Soy de los que les vale montarse una vez en cada atracción cuando va al parque de atracciones e incluso vivo con mucha menos preocupación los partidos de la Cultural desde que supe lo que era ascender a Segunda División, algo que mi salud a buen seguro agradecerá en un futuro.

Quiero hacer mucho, pero me vale hacerlo una vez. No entiendo a la gente instalada en lo común, a las vacaciones en Benidorm por trigésimo año consecutivo. Pruebe en Gandía, en Huesca o en Villamondrín, pero cambie, compare y elija. En una de esas puede demostrar que lleva el resto de su vida equivocado.

Hace unos días que se cumplió un año desde que empezara una de esas experiencias que hoy ya creo que todo el mundo debería de vivir. Hace poco más de un año que entró por casa un cachorro negro como el tizón, asustado y amante de las zapatillas de andar por casa, o al menos de su destrucción. Llegó en una de esas situaciones en las que simplemente no puedes decir que no, en la que la otra opción es que no hay opción y de la que después es imposible arrepentirte.

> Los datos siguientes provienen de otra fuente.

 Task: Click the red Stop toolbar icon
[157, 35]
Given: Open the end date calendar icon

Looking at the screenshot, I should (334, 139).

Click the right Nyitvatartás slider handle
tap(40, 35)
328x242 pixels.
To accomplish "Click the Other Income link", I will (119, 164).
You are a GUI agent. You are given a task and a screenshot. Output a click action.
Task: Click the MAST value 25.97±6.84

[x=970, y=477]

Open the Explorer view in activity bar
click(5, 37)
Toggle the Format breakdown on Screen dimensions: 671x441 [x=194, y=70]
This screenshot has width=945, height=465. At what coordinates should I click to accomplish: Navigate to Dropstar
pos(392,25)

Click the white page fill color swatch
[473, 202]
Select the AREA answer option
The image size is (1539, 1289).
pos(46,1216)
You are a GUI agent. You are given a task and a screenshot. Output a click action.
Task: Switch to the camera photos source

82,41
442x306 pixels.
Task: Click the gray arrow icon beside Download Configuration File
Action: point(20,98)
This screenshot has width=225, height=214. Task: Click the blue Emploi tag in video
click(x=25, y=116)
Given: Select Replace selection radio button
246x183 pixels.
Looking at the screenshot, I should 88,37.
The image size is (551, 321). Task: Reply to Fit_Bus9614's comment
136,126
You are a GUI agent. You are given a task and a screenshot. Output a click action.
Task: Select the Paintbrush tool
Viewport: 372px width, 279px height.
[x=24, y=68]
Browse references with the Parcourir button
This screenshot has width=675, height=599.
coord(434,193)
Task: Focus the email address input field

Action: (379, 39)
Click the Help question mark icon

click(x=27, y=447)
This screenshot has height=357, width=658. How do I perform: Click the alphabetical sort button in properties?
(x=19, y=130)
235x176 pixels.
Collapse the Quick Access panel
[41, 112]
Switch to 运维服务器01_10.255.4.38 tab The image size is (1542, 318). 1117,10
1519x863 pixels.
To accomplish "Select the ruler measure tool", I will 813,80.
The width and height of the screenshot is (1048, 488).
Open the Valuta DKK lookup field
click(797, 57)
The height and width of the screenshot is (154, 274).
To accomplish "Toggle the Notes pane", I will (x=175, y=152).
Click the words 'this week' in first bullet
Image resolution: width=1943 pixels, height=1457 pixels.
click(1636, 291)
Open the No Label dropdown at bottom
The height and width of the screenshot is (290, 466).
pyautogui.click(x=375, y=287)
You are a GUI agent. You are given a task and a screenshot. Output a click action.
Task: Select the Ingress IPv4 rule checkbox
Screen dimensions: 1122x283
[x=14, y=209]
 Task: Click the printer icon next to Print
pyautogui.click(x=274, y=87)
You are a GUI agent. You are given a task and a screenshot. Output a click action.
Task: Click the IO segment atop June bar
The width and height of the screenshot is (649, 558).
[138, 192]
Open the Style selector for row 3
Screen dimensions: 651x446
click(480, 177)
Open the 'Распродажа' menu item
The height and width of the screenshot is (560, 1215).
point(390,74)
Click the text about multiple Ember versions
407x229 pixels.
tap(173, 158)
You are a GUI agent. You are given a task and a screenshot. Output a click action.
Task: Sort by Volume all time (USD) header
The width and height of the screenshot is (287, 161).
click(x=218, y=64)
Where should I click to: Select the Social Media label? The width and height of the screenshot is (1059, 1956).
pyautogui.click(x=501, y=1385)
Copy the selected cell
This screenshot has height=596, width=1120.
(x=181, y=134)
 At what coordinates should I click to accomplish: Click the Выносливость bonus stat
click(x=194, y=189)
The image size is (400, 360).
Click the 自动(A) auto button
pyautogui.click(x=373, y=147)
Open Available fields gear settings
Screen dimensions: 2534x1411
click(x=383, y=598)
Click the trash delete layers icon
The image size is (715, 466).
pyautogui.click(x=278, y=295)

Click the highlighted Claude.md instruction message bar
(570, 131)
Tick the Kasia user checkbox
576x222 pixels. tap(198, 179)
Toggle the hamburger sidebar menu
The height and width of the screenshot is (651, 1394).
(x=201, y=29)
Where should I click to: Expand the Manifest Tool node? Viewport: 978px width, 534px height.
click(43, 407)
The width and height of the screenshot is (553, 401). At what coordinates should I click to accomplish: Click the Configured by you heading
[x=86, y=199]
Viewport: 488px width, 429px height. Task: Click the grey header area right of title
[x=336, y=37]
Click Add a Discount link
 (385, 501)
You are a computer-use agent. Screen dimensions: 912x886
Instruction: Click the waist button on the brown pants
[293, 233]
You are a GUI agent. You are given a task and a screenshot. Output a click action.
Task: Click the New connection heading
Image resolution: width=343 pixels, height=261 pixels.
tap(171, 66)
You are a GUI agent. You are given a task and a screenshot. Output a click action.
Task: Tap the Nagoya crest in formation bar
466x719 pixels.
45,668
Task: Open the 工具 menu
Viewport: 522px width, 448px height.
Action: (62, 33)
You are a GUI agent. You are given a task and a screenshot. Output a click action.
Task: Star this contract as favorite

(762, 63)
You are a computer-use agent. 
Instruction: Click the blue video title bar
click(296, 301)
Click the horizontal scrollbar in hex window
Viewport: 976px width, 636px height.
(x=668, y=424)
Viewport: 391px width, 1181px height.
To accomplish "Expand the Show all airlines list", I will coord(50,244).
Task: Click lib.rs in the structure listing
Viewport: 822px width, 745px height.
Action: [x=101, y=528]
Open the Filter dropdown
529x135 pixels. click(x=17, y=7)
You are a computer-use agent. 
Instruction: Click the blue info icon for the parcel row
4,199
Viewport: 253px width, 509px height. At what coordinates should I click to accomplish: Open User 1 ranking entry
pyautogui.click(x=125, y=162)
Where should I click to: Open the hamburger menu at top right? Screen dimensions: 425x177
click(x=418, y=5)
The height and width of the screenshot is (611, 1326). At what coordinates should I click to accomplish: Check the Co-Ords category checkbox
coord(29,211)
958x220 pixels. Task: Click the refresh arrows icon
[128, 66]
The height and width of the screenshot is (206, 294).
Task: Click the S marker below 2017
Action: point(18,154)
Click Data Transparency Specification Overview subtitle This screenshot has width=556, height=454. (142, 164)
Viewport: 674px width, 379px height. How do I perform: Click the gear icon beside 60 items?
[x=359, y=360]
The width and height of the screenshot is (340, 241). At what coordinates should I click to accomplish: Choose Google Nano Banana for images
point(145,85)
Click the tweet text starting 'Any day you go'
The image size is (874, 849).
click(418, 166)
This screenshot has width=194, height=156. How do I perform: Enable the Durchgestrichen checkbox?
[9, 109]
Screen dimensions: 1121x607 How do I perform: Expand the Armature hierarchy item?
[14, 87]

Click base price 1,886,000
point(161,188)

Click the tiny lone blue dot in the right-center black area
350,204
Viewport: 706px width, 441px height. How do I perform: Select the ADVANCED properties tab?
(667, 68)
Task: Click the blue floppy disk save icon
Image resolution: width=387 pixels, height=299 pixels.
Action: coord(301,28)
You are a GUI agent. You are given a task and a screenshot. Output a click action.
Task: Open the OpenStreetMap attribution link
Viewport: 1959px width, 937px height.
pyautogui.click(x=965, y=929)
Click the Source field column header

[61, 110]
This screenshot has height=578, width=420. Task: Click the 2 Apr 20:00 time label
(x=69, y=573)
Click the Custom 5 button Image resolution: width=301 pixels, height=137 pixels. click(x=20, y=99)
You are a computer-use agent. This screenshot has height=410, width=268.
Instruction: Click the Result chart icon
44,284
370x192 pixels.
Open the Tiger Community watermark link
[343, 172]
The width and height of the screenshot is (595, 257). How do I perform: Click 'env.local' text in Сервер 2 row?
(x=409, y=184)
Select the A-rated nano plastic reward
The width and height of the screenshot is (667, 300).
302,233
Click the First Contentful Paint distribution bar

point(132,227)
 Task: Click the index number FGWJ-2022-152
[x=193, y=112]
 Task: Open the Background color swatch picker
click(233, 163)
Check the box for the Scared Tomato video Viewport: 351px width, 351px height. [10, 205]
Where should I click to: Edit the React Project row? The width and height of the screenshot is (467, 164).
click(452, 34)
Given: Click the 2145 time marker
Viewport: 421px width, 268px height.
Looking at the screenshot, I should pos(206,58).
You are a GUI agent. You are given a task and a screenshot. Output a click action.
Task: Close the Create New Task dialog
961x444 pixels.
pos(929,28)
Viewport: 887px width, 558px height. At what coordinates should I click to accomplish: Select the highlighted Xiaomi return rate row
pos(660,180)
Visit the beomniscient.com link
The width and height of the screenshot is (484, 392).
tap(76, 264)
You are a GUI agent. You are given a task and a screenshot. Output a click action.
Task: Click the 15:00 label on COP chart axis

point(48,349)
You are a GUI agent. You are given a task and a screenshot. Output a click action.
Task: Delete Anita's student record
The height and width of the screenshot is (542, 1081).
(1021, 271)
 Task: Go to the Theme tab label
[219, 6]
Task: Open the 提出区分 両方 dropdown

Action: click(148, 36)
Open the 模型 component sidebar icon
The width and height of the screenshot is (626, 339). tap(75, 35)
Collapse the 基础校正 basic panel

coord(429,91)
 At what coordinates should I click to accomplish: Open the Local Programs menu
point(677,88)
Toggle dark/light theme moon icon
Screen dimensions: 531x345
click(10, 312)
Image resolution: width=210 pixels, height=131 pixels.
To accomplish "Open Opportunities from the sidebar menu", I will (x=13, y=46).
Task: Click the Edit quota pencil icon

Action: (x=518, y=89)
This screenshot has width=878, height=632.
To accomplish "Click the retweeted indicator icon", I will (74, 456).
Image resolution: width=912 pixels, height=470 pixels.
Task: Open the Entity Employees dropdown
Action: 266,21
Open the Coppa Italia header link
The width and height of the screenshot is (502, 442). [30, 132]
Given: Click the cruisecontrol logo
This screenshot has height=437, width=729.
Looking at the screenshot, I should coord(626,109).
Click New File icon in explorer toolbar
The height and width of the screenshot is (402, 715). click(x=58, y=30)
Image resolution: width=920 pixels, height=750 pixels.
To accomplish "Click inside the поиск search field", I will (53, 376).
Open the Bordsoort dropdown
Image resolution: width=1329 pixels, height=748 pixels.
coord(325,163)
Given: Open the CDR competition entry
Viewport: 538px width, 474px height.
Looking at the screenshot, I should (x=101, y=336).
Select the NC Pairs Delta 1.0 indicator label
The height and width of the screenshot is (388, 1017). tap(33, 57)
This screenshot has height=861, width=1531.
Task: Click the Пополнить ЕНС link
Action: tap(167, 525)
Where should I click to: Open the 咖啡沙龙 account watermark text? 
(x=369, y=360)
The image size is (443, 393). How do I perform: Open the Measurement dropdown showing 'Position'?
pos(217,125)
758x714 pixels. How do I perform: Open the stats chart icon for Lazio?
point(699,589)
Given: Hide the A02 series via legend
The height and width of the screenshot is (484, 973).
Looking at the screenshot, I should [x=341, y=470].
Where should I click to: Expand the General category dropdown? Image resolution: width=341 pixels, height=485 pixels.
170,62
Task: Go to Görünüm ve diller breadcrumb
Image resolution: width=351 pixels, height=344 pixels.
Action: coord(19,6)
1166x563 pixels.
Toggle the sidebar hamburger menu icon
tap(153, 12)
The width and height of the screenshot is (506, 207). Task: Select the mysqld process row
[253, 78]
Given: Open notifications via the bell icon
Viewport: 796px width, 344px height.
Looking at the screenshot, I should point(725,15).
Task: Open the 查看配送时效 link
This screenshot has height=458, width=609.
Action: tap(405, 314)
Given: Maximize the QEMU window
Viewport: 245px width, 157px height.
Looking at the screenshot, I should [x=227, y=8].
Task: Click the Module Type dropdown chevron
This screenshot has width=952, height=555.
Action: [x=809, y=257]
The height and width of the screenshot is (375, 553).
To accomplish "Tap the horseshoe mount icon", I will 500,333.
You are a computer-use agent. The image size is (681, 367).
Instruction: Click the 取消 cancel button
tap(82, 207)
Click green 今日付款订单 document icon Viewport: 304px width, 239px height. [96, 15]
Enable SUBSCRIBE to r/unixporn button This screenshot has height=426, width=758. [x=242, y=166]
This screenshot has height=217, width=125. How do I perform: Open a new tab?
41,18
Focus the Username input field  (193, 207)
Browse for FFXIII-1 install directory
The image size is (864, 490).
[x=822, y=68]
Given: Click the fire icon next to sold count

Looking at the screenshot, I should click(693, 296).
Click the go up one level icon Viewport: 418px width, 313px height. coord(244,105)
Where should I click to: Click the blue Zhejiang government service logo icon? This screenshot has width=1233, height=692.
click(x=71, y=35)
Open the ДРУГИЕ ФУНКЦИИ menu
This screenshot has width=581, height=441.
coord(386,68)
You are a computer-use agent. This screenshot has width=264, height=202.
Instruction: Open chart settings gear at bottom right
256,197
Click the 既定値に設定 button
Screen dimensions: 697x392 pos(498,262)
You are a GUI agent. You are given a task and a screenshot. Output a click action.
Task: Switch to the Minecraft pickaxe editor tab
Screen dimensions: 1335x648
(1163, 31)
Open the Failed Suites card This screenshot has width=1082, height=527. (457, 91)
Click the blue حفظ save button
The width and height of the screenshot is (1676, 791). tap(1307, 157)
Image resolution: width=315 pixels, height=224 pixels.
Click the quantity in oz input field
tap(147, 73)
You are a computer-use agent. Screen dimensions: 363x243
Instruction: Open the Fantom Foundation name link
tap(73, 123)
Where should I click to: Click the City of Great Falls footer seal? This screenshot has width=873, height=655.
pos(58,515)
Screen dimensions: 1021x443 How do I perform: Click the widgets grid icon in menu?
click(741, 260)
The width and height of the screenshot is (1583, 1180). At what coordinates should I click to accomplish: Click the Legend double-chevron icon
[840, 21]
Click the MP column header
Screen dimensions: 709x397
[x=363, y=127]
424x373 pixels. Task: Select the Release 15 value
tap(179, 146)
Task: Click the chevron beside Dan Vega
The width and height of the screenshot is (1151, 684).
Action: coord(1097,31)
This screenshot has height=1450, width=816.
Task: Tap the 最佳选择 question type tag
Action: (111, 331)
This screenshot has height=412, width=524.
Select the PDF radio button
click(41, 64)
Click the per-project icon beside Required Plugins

Porque bastan unos días para no recordar como era tu vida a.P. (antes del Perro), para alzar considerablemente el listón de la paciencia y conseguir que la vejiga canina le gane la partida a toda la pereza y el sueño que has tenido a lo largo de tu vida llegándote a sorprender de lo que eres capaz.

Te quedas con la conclusión de que los animales hacen mejores a las personas y que darles una oportunidad te cambia la vida para mejor. Con una vez basta, pero porque será ya de por sí imposible de mejorar.